Until recently, efforts by European regulators to reduce smoking were concentrated mainly on the introduction of 'smoke free' legislation which prohibits smoking in certain environments. Novartis believes that greater public health benefits could be achieved through a policy of smoking cessation, coupled with increased duty on tobacco.
Novartis is campaigning to encourage policies to complement non-smoking environments with smoking cessation, with nicotine replacement therapy (NRT) as an important component of an EU strategy on tobacco control.

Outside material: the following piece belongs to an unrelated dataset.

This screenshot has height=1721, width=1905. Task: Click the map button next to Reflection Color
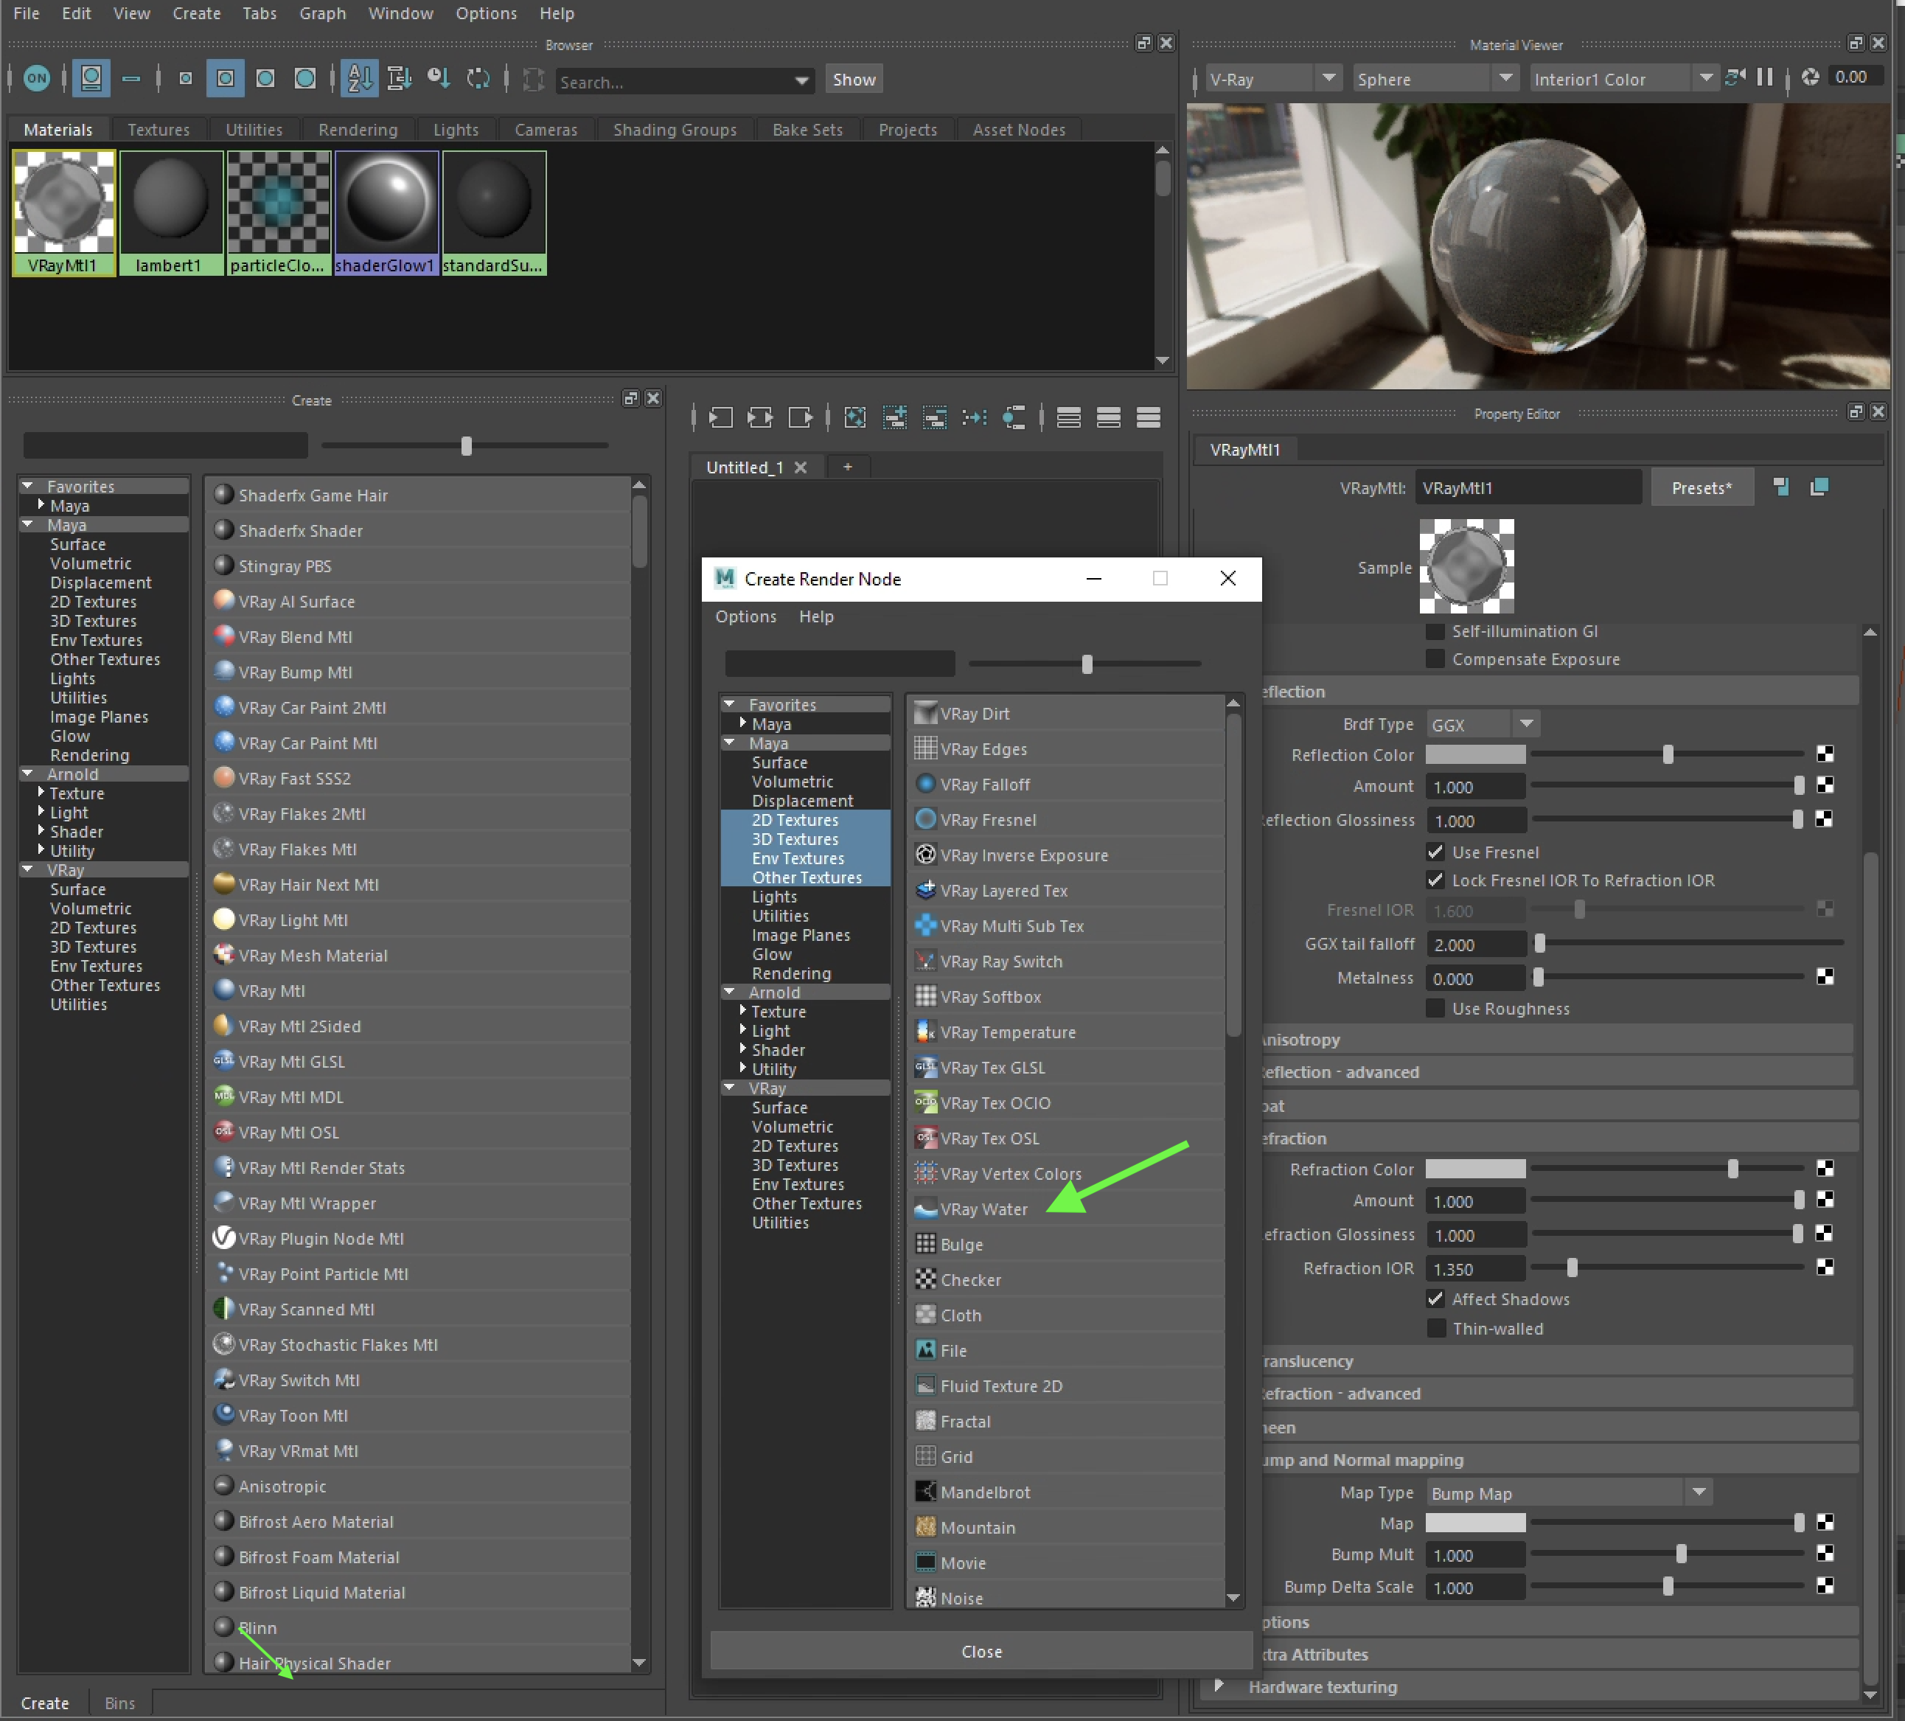click(x=1825, y=754)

Together with various NGOs, we helped to foster a 'Smoke Free Partnership.' Our aim is to foster a policy and legislative environment which leads to better public health through strong tobacco control measures and increased availability of NRT in line with the WHO Framework Convention on Tobacco Control.It clearly acknowledges lobbying for conditions that favour its commercial objectives, namely NRT sales. Perhaps these well-meaning souls actually believe what they are saying, which is effectively that they are whiter than white, use only the best peer-reviewed evidence, care very much about citizens' health (and, of course only incidentally, can make a comfortable living into the bargain).
It is a favourite trick of the tobacco control industry to portray tobacco as 'big business' that is ruthlessly exploiting the little guy. But this company, and the entire pharmaceutical sector, is even bigger business. Somehow tobacco is unduly tarnished on the grounds that it is a big business, even though its rivals in the nicotine market are favoured and allowed to contribute to public policy. They have the ear of government, and can also engage in this kind of activity with the intelligentsia.
One result is that a whole lot of well meaning people with benevolent intentions can reduce people's capacity to make their own, usually faulty, choices about food, drink or smoking. The angle that is not acknowledged is the money that is made in the process. Not only does this benefit large corporations financially at the expense of smaller communities, but it also empowers them at the expense of these communities (probably on many issues beyond the lifestyle ones usually addressed here). Thanks to lobbying of this kind, we have the smoking ban and further restrictions, which have damaged pubs and recreational environments and will go on to damage shops. The whole fabric of economic society is at the mercy of those at the top.
I hesitate to call this kind of thing fascism (the collusion of corporations with the state?). But I still don't like it, because it looks to me as if the rightness of it is taken for granted by the whiter-than-white who engage in making decisions on behalf of everyone else, without apparently caring about the economic ramifications for the wider public – and failing to acknowledge their own dependence on the wider public for their survival.